>>>

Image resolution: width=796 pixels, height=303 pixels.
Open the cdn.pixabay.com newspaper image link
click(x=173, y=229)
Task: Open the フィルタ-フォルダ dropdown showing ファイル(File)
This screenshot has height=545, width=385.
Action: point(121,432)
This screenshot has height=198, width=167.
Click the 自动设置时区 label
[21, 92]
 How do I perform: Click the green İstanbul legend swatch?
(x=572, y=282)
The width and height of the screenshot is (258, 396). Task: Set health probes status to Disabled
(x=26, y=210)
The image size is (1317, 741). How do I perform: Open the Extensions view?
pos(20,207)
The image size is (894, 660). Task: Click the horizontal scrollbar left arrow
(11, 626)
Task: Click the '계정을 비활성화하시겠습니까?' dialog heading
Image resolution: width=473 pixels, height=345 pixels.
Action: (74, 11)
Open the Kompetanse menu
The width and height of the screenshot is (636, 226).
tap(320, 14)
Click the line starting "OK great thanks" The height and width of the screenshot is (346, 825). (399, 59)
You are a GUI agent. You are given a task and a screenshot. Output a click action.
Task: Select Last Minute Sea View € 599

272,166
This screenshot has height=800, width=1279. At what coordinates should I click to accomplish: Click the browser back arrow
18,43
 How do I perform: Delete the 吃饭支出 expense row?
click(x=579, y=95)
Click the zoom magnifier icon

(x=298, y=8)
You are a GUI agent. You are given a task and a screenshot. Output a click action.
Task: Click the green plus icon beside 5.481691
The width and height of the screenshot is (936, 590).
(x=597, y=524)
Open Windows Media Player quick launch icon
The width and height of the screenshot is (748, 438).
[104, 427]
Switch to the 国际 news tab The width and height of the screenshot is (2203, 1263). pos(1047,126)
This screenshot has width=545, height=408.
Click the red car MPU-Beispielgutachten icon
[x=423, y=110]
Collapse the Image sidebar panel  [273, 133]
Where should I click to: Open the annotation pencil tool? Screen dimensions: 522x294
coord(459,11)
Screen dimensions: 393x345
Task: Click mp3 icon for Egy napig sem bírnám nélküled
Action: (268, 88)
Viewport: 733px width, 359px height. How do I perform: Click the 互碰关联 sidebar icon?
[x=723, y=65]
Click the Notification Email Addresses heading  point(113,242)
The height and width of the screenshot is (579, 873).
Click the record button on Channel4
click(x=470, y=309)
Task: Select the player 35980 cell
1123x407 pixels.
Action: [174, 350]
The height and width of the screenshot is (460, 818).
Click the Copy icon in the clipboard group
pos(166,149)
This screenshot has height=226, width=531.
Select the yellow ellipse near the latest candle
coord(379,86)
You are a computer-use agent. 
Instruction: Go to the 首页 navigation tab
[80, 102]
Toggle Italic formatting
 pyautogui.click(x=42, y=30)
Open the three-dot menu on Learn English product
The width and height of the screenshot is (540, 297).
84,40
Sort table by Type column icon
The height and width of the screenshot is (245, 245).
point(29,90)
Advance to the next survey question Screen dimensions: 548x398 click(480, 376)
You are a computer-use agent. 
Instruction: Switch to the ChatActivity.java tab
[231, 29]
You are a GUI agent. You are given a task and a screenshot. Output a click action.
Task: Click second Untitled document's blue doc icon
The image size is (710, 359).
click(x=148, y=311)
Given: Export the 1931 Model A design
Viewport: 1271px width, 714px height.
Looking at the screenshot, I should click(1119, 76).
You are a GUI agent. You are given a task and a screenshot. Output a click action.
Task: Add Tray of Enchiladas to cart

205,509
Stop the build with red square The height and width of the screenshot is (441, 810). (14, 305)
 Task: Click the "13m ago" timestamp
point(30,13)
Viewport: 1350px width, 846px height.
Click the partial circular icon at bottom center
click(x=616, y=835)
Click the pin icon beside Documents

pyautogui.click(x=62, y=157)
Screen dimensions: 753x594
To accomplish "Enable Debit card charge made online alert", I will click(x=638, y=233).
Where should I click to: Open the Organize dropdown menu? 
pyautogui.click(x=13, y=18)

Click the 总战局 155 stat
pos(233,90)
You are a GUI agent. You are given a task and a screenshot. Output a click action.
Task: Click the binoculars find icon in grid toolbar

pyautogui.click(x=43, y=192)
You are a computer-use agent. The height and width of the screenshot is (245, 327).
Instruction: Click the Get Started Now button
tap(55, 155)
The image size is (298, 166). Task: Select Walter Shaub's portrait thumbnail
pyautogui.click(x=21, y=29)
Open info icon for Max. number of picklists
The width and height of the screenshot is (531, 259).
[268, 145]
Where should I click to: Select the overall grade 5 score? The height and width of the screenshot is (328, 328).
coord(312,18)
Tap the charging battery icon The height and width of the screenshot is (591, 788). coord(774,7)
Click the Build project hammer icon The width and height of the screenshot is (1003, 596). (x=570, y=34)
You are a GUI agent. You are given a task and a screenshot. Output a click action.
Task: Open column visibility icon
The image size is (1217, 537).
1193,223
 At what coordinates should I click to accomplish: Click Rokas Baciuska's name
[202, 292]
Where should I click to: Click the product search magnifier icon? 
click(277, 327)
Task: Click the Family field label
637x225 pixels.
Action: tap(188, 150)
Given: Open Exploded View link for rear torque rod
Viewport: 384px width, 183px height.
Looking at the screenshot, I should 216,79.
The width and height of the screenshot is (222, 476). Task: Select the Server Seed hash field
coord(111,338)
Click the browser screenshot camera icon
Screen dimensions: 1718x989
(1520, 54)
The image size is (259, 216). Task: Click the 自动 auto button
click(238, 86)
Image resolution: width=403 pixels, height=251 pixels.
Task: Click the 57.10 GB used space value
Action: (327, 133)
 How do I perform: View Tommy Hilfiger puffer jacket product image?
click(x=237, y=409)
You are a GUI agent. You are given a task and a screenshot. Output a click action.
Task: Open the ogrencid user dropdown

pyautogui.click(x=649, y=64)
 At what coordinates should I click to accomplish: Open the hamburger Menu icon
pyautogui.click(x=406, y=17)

<<<

Copy the records from the very beginning through the line containing "tap(320, 14)", including that line, and reproduce them unchanged.

SOLUTION:
Image resolution: width=796 pixels, height=303 pixels.
Open the cdn.pixabay.com newspaper image link
click(x=173, y=229)
Task: Open the フィルタ-フォルダ dropdown showing ファイル(File)
This screenshot has height=545, width=385.
Action: point(121,432)
This screenshot has height=198, width=167.
Click the 自动设置时区 label
[21, 92]
 How do I perform: Click the green İstanbul legend swatch?
(x=572, y=282)
The width and height of the screenshot is (258, 396). Task: Set health probes status to Disabled
(x=26, y=210)
The image size is (1317, 741). How do I perform: Open the Extensions view?
pos(20,207)
The image size is (894, 660). Task: Click the horizontal scrollbar left arrow
(11, 626)
Task: Click the '계정을 비활성화하시겠습니까?' dialog heading
Image resolution: width=473 pixels, height=345 pixels.
Action: (74, 11)
Open the Kompetanse menu
The width and height of the screenshot is (636, 226).
tap(320, 14)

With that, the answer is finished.